Both sides continued to trade accusations, with Moscow opening a criminal investigation into a Russian soldier’s allegations that he was beaten and threatened with death while being held in Ukraine as a prisoner of war.

Separately, a social media video verified by Reuters and geolocated to an area west of Kyiv appears to show Ukrainian forces shooting and killing a captured and badly wounded Russian soldier.

NATO members agreed to strengthen support to Ukraine on Thursday.

Ukraine has received about 25,000 anti-aircraft weapons systems from the United States and its allies, the top US general said, and Washington is looking into what new support it could send.

In a video address posted on YouTube, Ukrainian Defence Minister Oleksii Reznikov made a plea for heavier, more modern weapons as Russia concentrated its forces for a powerful attack.

Russia has “drawn conclusions and changed tactics” and is now focusing on long-range strikes from the air.

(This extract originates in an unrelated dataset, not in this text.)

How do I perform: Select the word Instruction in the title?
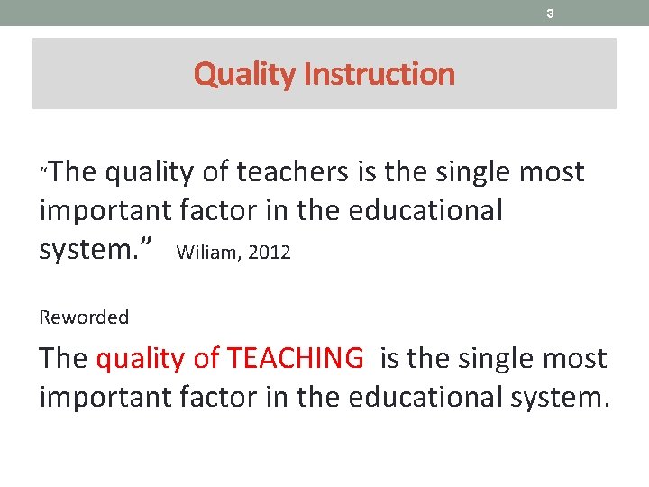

As a result, Ukraine needs air defence systems, long-range artillery, tanks and anti-ship missiles, Reznikov said.

Zelenskiy’s government says starving Moscow’s war machine is the only way to bring it to a settlement at on-and-off peace talks.

On Thursday, Russian Foreign Minister Sergei Lavrov said a draft peace deal from Kyiv contained “unacceptable” elements and deviated from previously agreed proposals.